- [ASSIGNMENT]:
In the listing below, a line holding "Task: Open the object color swatch" and a line holding "Switch to the 加班清单 tab" mark the range. Retype both exactly, with all lines between them.

Top of DATA FOR PROCESSING

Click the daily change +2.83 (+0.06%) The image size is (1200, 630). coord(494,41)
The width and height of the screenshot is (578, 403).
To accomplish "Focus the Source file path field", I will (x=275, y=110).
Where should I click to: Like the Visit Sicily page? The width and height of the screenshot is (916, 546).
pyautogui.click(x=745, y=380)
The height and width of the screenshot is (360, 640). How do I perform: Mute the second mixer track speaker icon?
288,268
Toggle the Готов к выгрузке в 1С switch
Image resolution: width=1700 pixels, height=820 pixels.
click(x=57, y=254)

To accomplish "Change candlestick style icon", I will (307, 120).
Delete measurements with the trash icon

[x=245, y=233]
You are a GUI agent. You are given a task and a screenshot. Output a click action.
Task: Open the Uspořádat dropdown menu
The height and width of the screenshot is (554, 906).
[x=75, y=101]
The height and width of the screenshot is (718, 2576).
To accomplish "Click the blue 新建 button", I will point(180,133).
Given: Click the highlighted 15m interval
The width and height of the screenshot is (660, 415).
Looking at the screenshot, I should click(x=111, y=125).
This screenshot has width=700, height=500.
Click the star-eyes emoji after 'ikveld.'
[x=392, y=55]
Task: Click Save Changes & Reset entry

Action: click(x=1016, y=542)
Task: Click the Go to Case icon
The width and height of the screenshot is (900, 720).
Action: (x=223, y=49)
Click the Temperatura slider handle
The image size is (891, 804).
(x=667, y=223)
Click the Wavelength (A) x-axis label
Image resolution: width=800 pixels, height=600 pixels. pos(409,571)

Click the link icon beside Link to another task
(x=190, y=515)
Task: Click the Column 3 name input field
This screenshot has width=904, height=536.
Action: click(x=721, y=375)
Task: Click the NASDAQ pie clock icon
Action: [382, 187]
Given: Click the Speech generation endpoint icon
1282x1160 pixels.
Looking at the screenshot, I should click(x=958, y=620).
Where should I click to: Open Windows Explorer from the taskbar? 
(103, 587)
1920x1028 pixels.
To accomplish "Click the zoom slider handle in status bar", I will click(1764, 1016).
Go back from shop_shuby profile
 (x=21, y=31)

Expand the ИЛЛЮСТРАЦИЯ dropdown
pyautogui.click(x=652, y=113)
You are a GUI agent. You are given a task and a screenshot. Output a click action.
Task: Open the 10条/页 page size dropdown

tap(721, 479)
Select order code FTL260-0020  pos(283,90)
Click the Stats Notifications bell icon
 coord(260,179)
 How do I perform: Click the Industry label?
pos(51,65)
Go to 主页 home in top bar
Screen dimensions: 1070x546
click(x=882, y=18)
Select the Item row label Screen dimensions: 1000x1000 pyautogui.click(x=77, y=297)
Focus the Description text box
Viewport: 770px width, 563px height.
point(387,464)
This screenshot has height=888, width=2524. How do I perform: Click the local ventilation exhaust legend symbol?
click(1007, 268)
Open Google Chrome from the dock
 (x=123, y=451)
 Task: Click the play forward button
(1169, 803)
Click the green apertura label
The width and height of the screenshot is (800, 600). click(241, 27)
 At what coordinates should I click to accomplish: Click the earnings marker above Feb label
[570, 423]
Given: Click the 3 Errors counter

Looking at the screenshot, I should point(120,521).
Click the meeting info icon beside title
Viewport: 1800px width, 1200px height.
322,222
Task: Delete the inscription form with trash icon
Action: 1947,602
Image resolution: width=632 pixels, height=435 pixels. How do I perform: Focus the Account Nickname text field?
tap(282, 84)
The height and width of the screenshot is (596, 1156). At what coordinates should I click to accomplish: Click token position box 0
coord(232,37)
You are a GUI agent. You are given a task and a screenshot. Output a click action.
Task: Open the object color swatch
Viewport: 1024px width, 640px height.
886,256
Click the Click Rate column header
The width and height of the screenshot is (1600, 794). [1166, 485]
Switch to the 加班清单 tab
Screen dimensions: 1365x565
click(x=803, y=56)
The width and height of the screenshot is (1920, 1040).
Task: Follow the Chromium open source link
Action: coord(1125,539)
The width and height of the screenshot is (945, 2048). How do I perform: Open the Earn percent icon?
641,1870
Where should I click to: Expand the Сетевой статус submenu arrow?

Bottom of DATA FOR PROCESSING

- [ANSWER SECTION]:
Task: Open the object color swatch
Viewport: 1024px width, 640px height.
886,256
Click the Click Rate column header
The width and height of the screenshot is (1600, 794). [1166, 485]
Switch to the 加班清单 tab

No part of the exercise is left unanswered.